PROMPT = With all images omitted, write out the records word for word.

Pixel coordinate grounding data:
=== Section Start ===
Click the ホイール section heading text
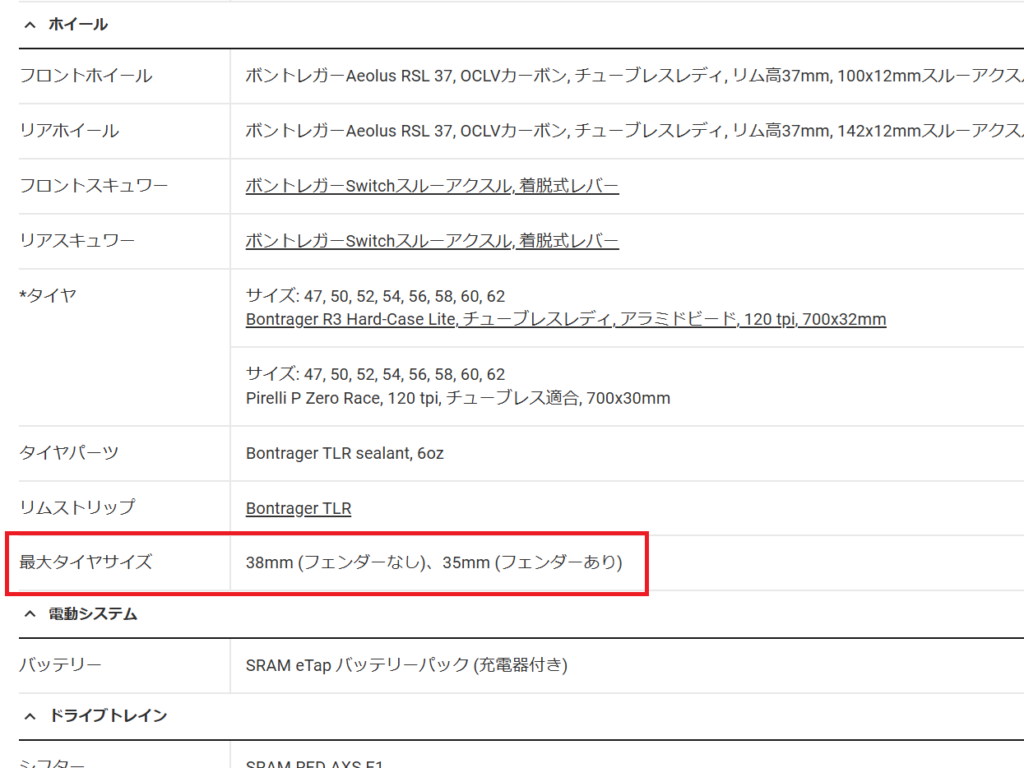 coord(78,24)
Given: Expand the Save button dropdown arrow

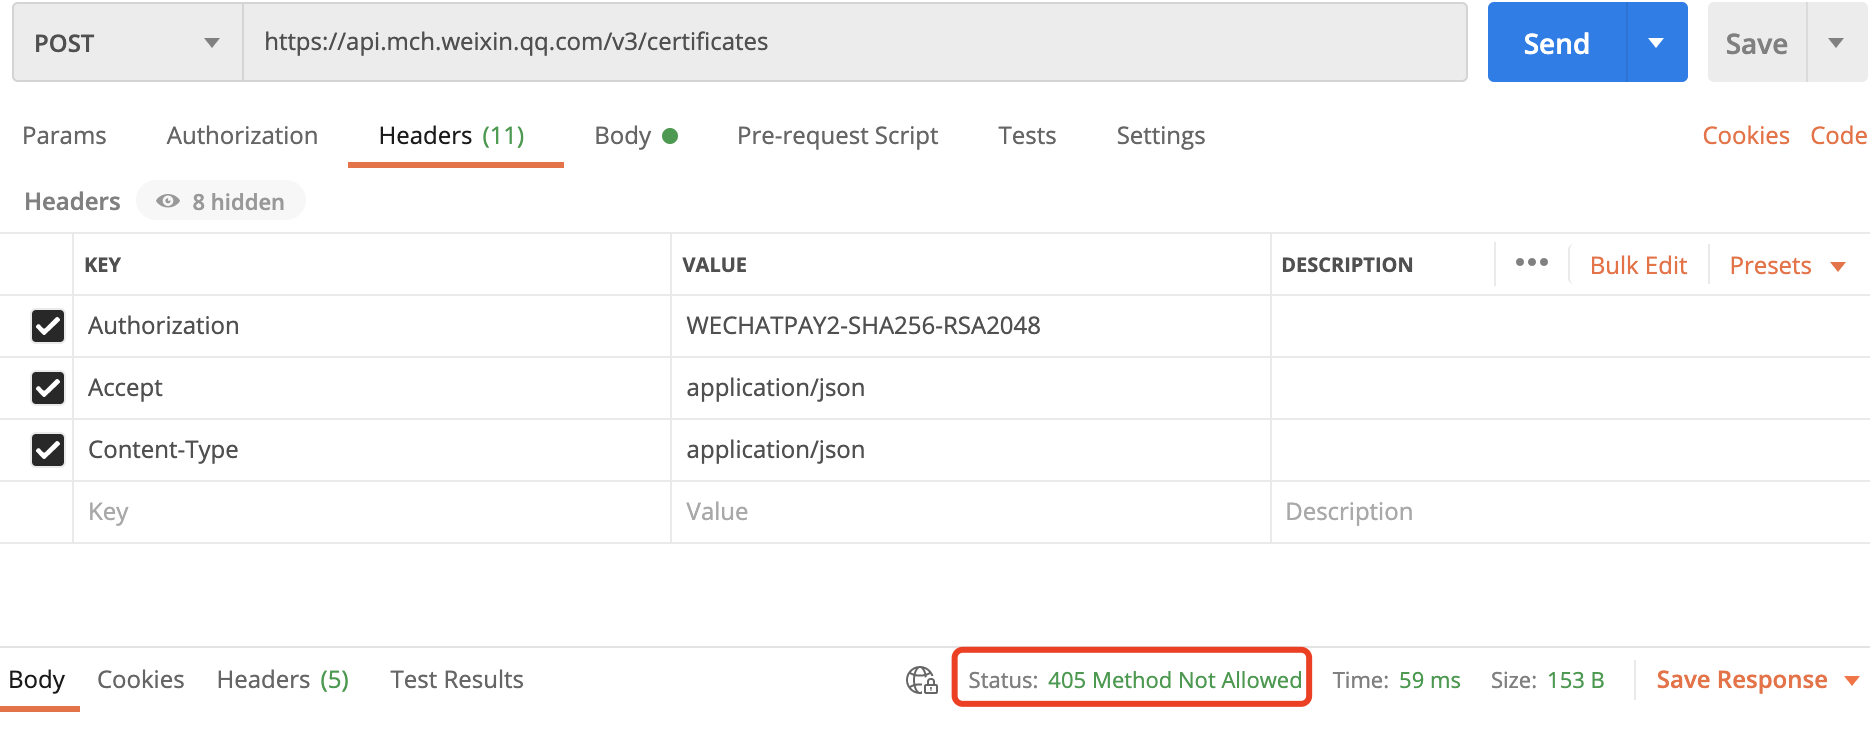Looking at the screenshot, I should pos(1836,43).
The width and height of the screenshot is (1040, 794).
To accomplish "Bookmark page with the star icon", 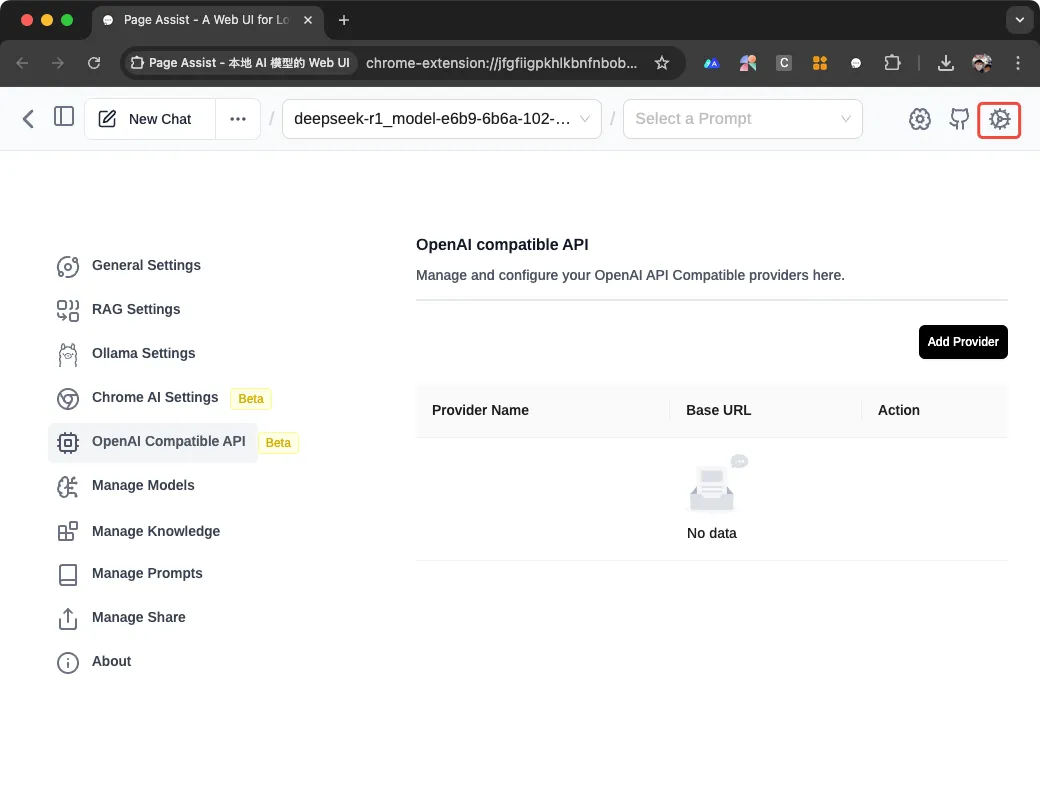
=== Section End ===
RESULT FOR THIS EXERCISE =
Click the ホイール section heading text
 coord(78,24)
Given: Expand the Save button dropdown arrow

Looking at the screenshot, I should pos(1836,43).
The width and height of the screenshot is (1040, 794).
To accomplish "Bookmark page with the star icon", 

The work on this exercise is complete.